Hiking...eating lunch on the steps of a chapel....hiking
Grimaud again, I love the flowers! I love how there are so many flowers growing in France in general, it's wonderful.
Bowling for my birthday! (the bowling ball never made it to the end, so we used another one)
The two most amazing cakes I have ever seen. They tasted good too! I still can't believe my (host) mom isn't a professional cake maker. I guess French people just know how to cook, which makes sense, seeing as they're known for their cuisine.
Ok now my measly pumkin pie is dwarfing in comparison.....If only there was a way for everyone to know what it smelled like fresh out of the oven!
Friday, December 4, 2009
First up, me, of course.
I recieved so many wonderful gifts too! I was honestly very surprised at so many birthday wishes and presents.
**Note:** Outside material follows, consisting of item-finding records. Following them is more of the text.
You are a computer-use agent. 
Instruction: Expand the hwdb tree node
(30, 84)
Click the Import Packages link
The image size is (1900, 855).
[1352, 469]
I got presents from both families (in the U.S. and France), presents from friends in Premiére and Terminale at school, presents from the neighbors, and so many happy birthday wishes! I am glad to know so many people care about me. I'm also glad that it didn't make me homesick, because I realize something like that really has the potential to bring on thoughts of family and friends who are currently far away.
I think everyone for making my birthday such a special event here in France.
Following were the birthdays of Clémence, my host sister, now 7 years old. The brithday of Fred, my host father, and the birthday of the great grandmother.
The weekend after my birthday there was a party for Clémence, Fred, and I. Lots of family members showed up. Muriel, my host mom, made two absolutely gorgeous and absolutely delicious cakes!
I made a pumpkin pie!!!!!!!!
In honor of Thanksgiving and for my English class with the assisstant I made a pumpkin pie. I've got to admit that it wasn't very easy. I had to convert mesurements and temperature, and make some other alterations to the two recipes I was using to male the pumpkin pie. After taking most Wednesday night to make it I finally finished. It smelled so good and I was very tempted to eat a slice right then! Luckily, I have good self-control.
I brought it to class that Friday and shared it with my class. I think they all enjoyed it. Personally I found it a little watery, the taste wasn't as strong as usual, but I think this is for the better. I've discovered that sometimes it's better when foreign food has a mild taste than a strong one, because it's something new and eating something new with a strong taste can be a bit shocking.
Overall I was very proud of myself.
Also I got to explain the history of Thanksgiving, including the fact that my ancestor, Constance Hopkins, was one of the very first pilgrims, one of the people who ate the very first Thanksgiving dinner with the Native Americans.
I know that there is more that I want to say, but I can't exactly remember what right now...
So for now the end of yet another post.